Although this claim was not properly preserved at trial, we find that it is reviewable under State v. Evans, 165 Conn. 61, 327 A.2d 576 (1973). The claim that the defendant raises is an issue which, “by its terms, implicates a fundamental constitutional right.” State v. Thurman, 10 Conn. App. 302, 306, 523 A.2d 891, cert, denied, 204 Conn. 805, 528 A.2d 1152 (1987). The record, however, does not adequately support the defendant’s claim that the ruling by the trial court, allowing his initial statement into evidence, was of constitutional proportions. Id.

“ ‘Before one suspected of the commission of a crime is entitled to the warnings constitutionally required by Miranda, two conditions are required: the suspect must be in the custody of law enforcement officials . . . and the suspect must be subjected to interrogation.’ (Citations omitted.) State v. Vitale, 197 Conn. 396, 411, 497 A.2d 956 (1985); see State v. Stankowski, 184 Conn. 121, 136, 439 A.2d 918, cert, denied, 454 U.S. 1042, 102 S. Ct. 596, 70 L. Ed. 2d 588 (1981).” State v. Doehrer, 200 Conn. 642, 646, 513 A.2d 58 (1986), quoted in State v. Palmer, 206 Conn. 40, 62, 536 A.2d 936 (1988). The first condition was not met here.

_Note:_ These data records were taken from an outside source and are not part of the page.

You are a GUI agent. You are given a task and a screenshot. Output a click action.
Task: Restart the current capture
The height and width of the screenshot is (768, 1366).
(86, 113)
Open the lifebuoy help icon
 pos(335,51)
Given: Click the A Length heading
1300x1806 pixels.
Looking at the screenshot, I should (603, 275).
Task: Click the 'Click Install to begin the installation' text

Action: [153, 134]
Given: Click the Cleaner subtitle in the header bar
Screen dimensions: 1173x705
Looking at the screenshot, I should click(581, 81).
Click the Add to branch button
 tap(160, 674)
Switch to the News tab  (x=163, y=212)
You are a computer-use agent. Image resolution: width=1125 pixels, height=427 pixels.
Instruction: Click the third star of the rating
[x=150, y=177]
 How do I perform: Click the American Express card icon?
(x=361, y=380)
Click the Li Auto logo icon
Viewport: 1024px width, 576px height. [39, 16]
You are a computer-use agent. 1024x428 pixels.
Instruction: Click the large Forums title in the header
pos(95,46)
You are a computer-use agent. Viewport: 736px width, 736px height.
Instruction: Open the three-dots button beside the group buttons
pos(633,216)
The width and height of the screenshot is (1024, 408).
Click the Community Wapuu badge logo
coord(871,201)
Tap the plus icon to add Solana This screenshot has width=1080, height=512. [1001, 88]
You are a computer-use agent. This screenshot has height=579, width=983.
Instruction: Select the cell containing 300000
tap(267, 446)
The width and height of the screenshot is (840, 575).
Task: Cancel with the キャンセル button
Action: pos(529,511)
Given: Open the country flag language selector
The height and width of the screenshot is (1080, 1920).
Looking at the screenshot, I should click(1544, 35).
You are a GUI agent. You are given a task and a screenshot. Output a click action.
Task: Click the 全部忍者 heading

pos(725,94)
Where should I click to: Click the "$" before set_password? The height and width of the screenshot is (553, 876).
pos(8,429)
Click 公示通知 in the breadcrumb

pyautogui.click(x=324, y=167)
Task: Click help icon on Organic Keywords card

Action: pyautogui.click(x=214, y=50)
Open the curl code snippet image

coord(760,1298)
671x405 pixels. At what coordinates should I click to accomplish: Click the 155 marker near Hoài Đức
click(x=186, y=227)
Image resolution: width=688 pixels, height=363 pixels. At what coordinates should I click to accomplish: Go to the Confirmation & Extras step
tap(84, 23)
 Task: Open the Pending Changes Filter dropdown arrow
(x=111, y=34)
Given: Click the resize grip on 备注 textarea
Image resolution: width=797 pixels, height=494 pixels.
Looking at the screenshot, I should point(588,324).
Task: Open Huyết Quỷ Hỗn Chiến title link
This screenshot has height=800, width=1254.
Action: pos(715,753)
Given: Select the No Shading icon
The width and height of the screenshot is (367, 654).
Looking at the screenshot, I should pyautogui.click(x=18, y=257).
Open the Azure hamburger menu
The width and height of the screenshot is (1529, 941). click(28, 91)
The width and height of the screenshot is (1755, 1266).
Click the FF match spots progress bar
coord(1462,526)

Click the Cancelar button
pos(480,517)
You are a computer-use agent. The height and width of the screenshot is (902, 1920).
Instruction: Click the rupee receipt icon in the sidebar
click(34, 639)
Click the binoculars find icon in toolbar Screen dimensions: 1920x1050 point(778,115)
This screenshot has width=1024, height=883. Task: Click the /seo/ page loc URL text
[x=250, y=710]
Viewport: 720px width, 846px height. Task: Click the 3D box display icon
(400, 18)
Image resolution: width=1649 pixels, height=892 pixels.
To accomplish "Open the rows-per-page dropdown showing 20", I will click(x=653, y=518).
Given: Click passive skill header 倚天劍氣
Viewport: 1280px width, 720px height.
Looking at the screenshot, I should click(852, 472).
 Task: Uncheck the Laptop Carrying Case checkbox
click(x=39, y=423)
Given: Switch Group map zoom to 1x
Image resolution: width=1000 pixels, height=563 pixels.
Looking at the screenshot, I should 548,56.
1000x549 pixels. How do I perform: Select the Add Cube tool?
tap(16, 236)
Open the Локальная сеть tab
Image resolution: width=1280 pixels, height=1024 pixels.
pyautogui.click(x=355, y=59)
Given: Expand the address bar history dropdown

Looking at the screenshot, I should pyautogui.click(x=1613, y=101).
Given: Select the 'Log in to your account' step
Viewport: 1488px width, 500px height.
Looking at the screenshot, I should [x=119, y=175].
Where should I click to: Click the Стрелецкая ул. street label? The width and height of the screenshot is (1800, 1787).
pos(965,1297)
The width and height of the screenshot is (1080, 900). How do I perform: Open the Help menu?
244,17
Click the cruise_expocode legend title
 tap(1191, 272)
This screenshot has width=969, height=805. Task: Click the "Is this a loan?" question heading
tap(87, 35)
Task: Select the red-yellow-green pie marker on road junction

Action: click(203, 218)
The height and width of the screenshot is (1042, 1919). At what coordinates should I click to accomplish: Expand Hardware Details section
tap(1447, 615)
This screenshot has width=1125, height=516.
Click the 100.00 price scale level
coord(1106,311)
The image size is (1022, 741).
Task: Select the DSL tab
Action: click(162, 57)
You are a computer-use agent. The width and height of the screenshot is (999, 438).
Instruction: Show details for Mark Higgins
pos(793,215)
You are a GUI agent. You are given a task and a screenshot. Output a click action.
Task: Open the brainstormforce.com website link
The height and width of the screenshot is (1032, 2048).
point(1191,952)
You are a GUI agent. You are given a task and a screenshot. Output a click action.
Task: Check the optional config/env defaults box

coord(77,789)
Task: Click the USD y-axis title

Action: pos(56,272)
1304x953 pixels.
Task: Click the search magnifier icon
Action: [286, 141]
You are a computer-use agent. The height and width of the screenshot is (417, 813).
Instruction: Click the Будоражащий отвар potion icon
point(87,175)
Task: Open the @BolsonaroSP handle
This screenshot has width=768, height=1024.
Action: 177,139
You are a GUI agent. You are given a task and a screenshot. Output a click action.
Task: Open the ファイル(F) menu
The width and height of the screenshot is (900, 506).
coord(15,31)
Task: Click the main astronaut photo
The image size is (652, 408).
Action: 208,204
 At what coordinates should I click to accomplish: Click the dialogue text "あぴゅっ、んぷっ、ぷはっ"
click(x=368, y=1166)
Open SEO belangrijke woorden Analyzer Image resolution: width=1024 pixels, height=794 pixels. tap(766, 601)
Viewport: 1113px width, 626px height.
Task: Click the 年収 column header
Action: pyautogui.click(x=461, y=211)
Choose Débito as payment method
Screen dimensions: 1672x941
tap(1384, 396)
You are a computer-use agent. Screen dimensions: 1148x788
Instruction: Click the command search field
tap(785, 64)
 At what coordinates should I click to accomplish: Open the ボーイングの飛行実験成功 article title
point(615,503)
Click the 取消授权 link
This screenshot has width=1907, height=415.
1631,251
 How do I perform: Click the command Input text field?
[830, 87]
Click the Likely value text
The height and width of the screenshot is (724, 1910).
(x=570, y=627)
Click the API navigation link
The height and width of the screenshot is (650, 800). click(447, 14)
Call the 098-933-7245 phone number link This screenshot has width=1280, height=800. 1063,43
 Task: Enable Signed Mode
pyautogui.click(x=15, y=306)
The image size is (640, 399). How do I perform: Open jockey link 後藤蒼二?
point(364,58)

A person is in custody only if, in view of all of the surrounding circumstances, a reasonable person would have believed that he was not free to leave. State v. Brown, 199 Conn. 47, 53, 505 A.2d 1225 (1986). The defendant voluntarily arrived at police headquarters. He was not placed under arrest. He refused to be photographed and declined to make a written statement. He was free to leave at any time he wanted and did leave within twenty minutes. Thus, the interview of the

*699defendant was not a custodial interrogation. “[Statements made by a defendant are admissible in evidence whether or not the Miranda warning has been given when the statements were not made during the course of a ‘custodial interrogation.’ ” State v. Ferrara, 176 Conn. 508, 519-20, 408 A.2d 265 (1979), quoted in State v. Doehrer, supra, 648. Miranda warnings are required only where there has been such a restriction on a person’s freedom as to render him in custody. State v. Shashaty, 205 Conn. 39, 48, 529 A.2d 1308 (1987). Accordingly the court did not err in permitting the statement to be placed into evidence.

There is no error.

In this opinion the other judges concurred.

General Statutes § 54-85a provides: “sequestering of witnesses in criminal prosecution. In any criminal prosecution, the court, upon motion of the state or the defendant, shall cause any witness to be sequestered during the hearing on any issue or motion or any part of the trial of such prosecution in which he is not testifying.”

The court instructed as follows:

“Now, I will be making some comments to you on the facts of the case and as to the weight of the evidence and also as to whether or not it is proper for you to find certain facts from the evidence or that it would be proper to find certain facts from the evidence but whenever I make any comments on the facts or on the evidence in this case, no matter how I may say them to you, they nevertheless are purely suggestive and it is up to you to decide whether or not I am right or wrong in my evaluation of the facts or comments on the facts.

“It is up to you, in other words, to approve or disapprove of my judgment of the facts. My main reason for referring to any of the facts and *695testimony of the evidence in the case is simply to make clear to you how the applicable law applies in this particular case.

“So if I refer to certain facts or evidence, you are not to assume that I mean to emphasize those facts or that evidence and that you should in any way limit your consideration only to them. If I do not mention any evidence or facts, you will supply it from your own recollection and if I should incorrectly state any evidence, you would in your judgment, correct any error that I might make and apply your own recollection.”